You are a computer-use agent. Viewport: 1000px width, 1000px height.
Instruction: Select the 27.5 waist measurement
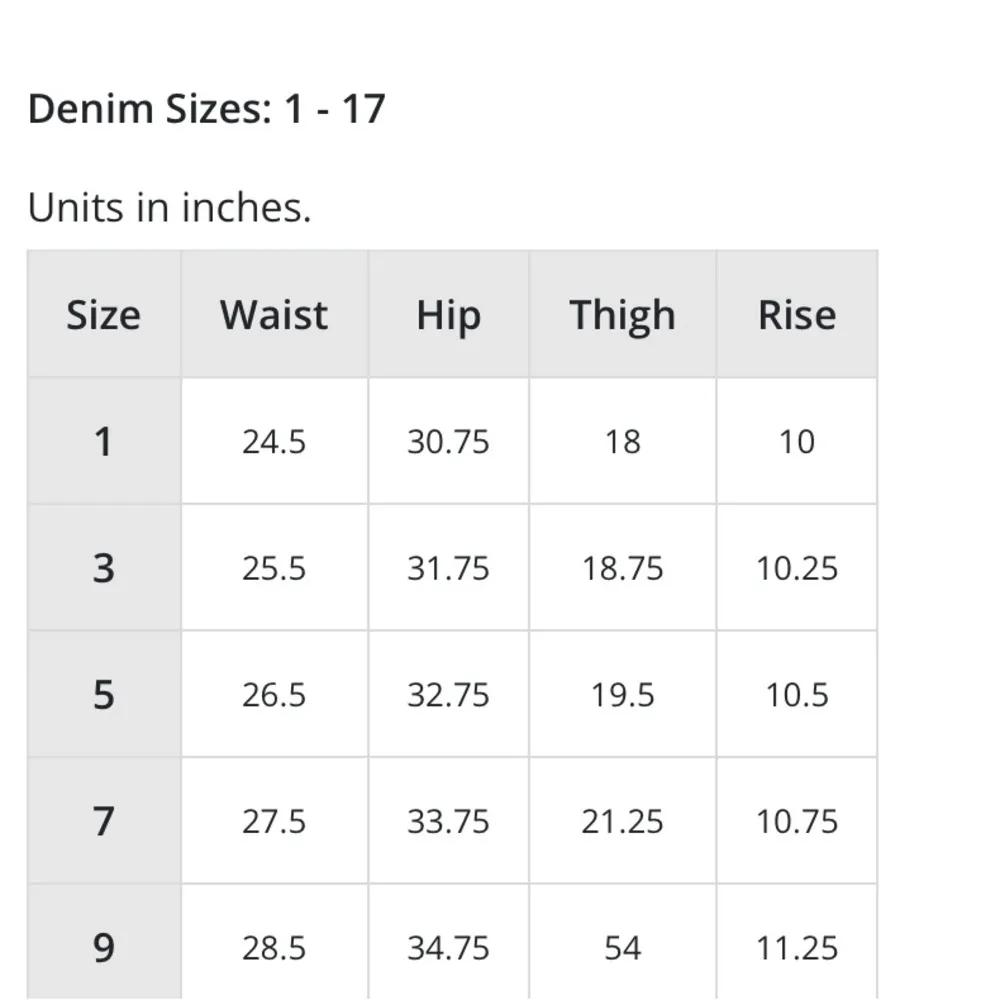(274, 821)
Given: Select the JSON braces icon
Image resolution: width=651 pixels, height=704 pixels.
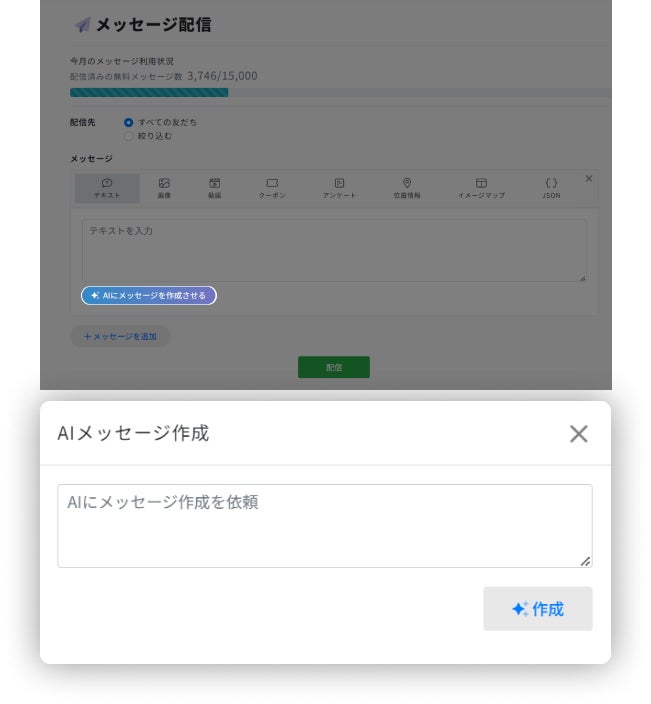Looking at the screenshot, I should 551,184.
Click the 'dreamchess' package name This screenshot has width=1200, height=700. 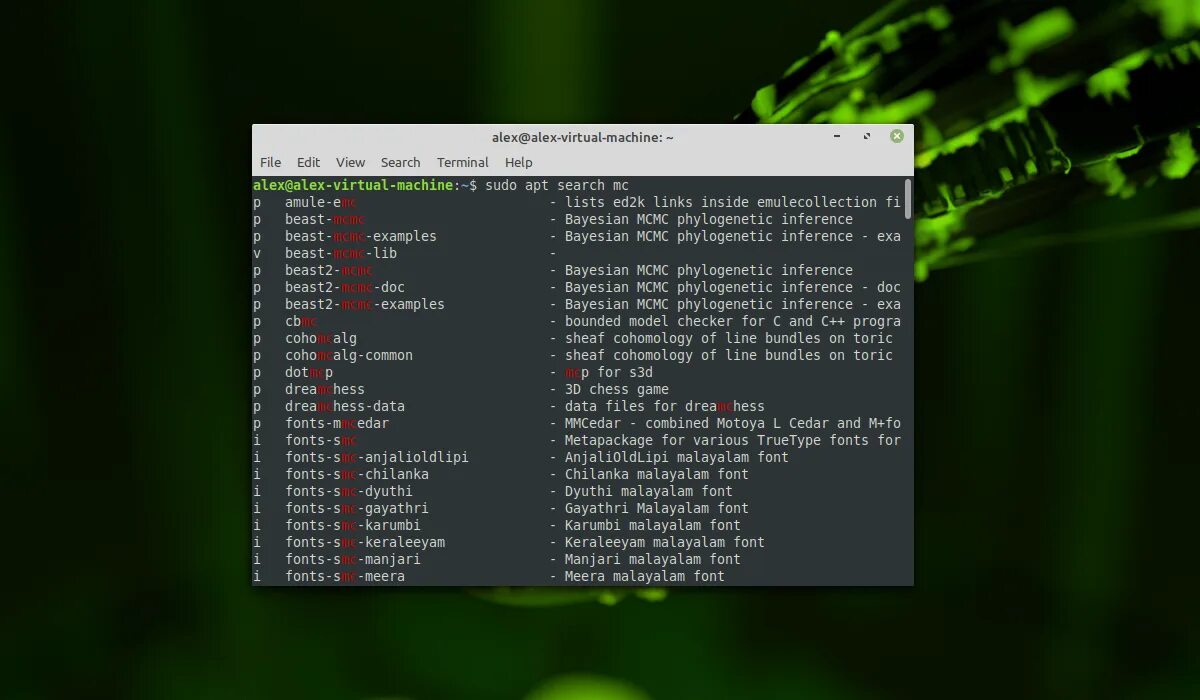coord(325,389)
-- -- --
▶ _TO DO_:
Your answer must be the exact lines from the start of the data through the line with "Given: Select the JSON braces icon", inclusive, and nothing else; pictures do not belong in it.

▶ _RESULT_:
You are a computer-use agent. Viewport: 1000px width, 1000px height.
Instruction: Select the 27.5 waist measurement
(274, 821)
Given: Select the JSON braces icon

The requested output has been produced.